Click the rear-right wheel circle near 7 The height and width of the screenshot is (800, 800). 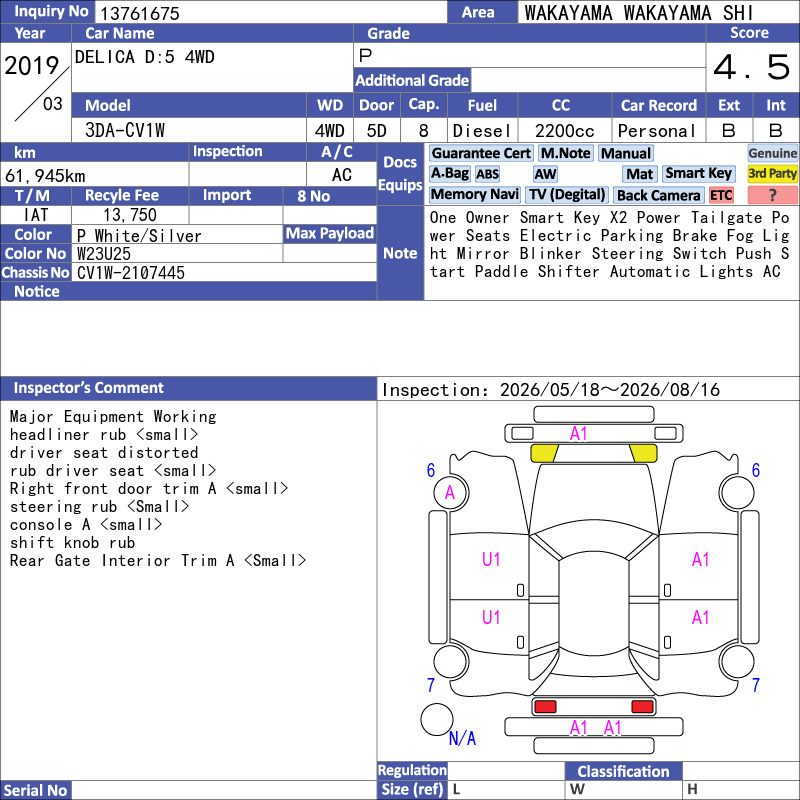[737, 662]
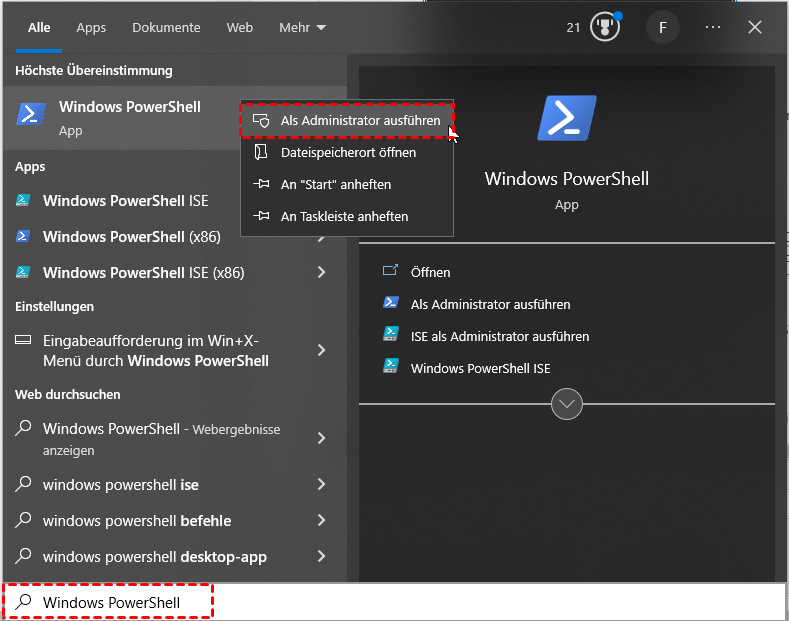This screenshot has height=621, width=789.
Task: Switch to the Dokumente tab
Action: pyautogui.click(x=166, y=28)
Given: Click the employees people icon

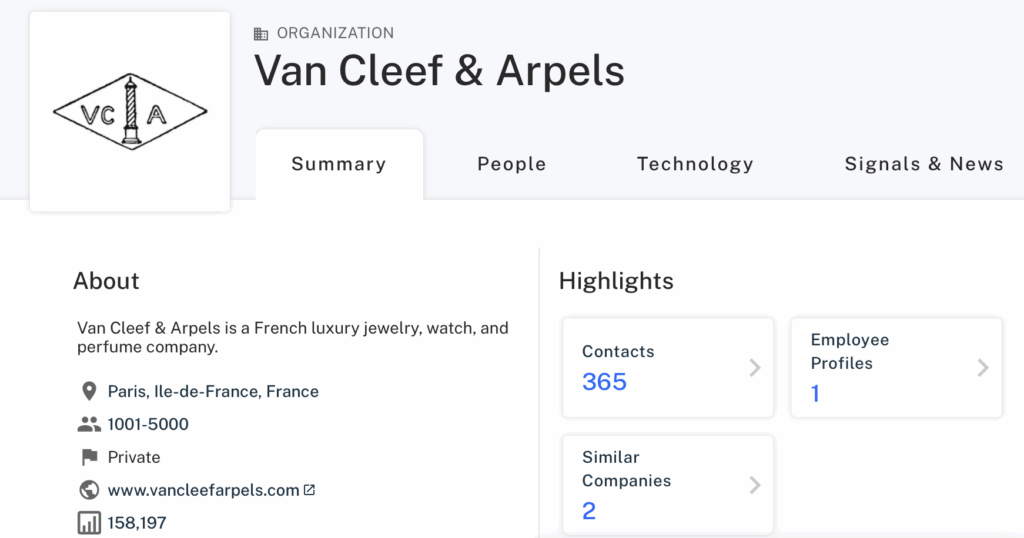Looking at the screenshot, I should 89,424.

--

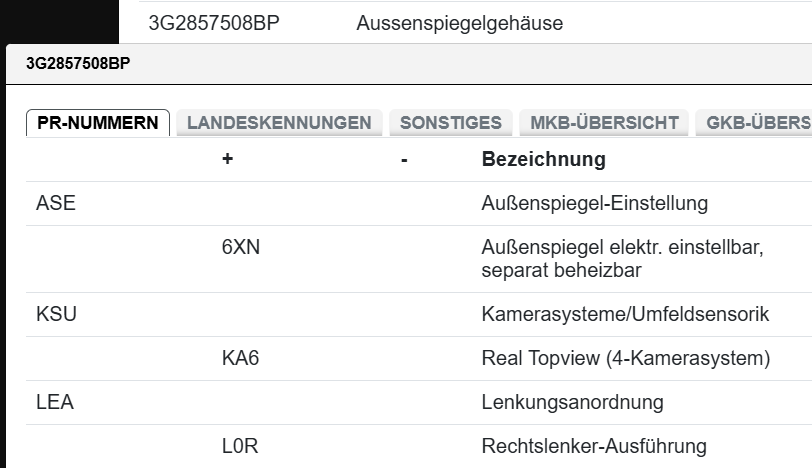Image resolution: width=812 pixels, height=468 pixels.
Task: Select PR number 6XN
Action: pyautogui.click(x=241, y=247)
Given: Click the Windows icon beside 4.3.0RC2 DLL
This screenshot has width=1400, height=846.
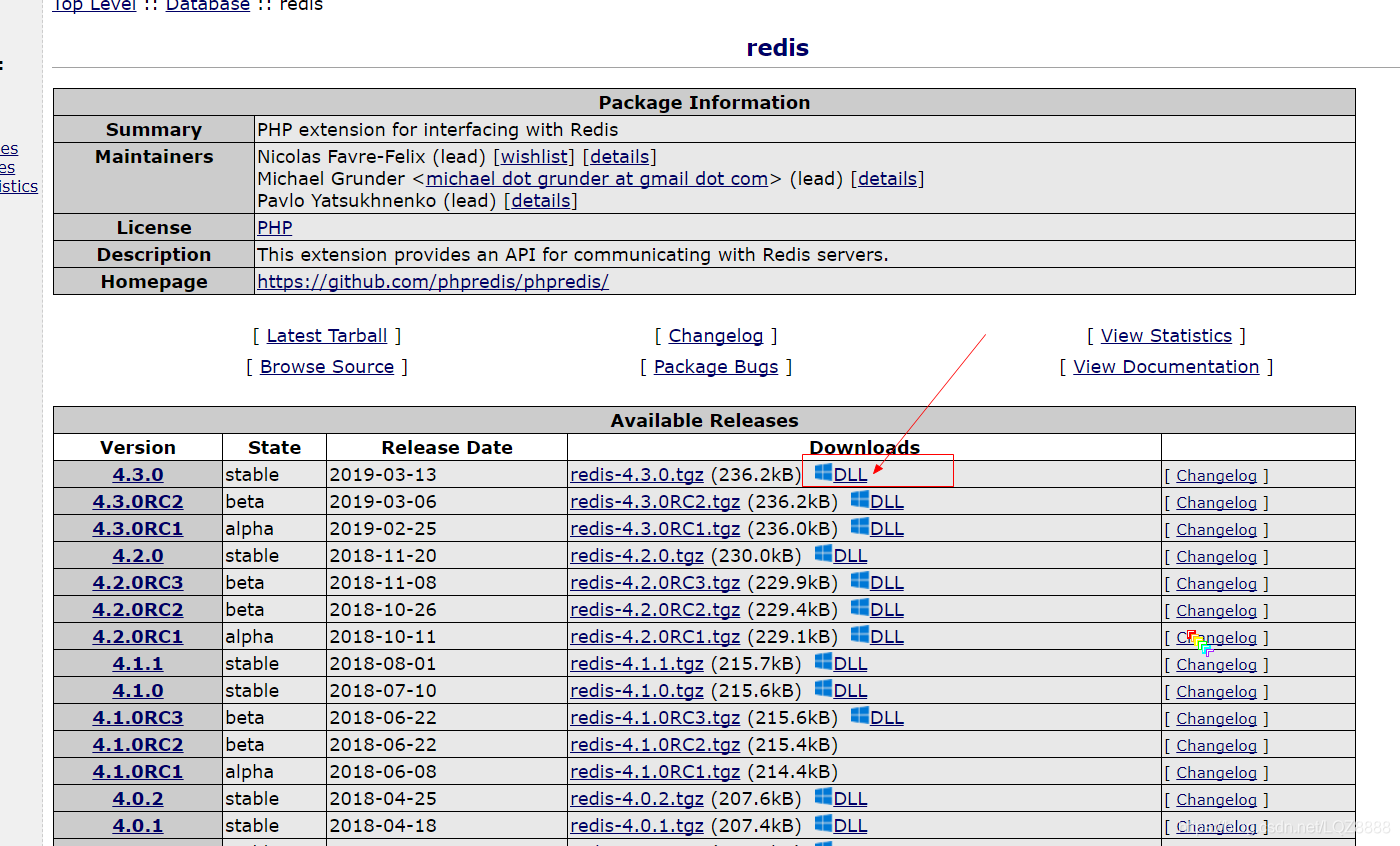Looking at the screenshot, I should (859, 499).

--

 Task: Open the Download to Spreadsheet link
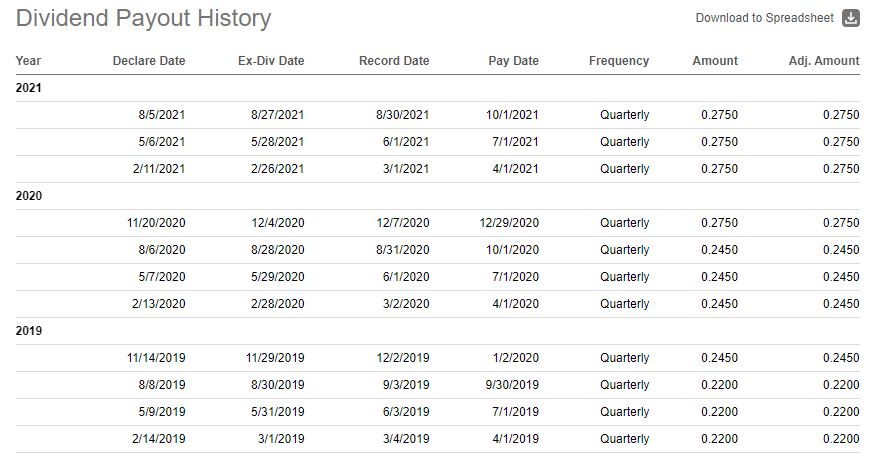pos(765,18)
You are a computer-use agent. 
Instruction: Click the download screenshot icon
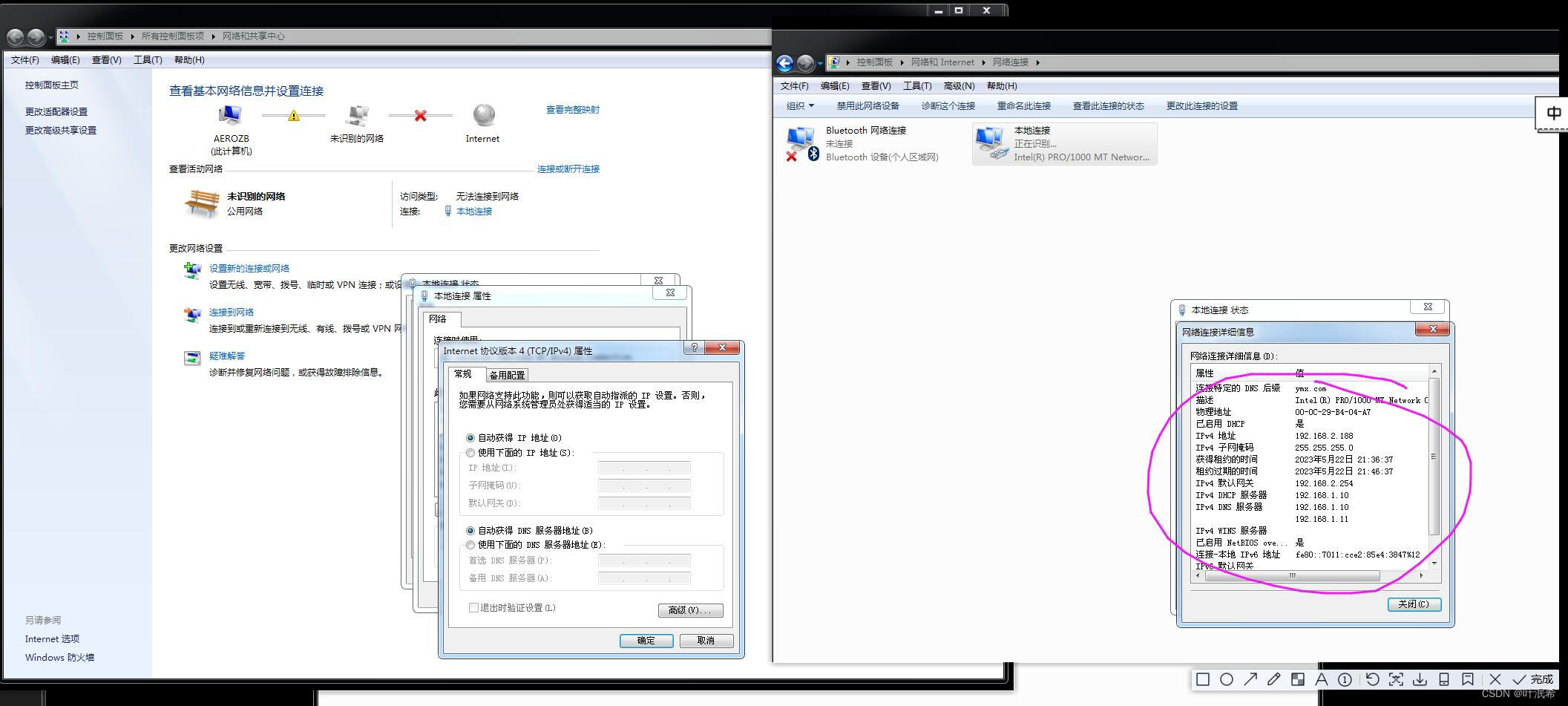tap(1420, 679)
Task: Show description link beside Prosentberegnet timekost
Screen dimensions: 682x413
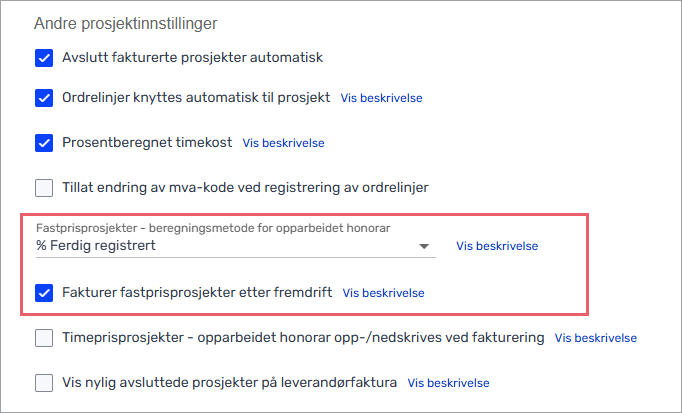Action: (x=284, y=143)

### Problem to work on
Can you lay out the stretch of items above, from the line containing "Task: Show description" through the line containing "Action: (x=284, y=143)", as a numbered list, skipping any blank lines and leaving the pictures out?

### Full solution
1. Task: Show description link beside Prosentberegnet timekost
2. Screen dimensions: 682x413
3. Action: (x=284, y=143)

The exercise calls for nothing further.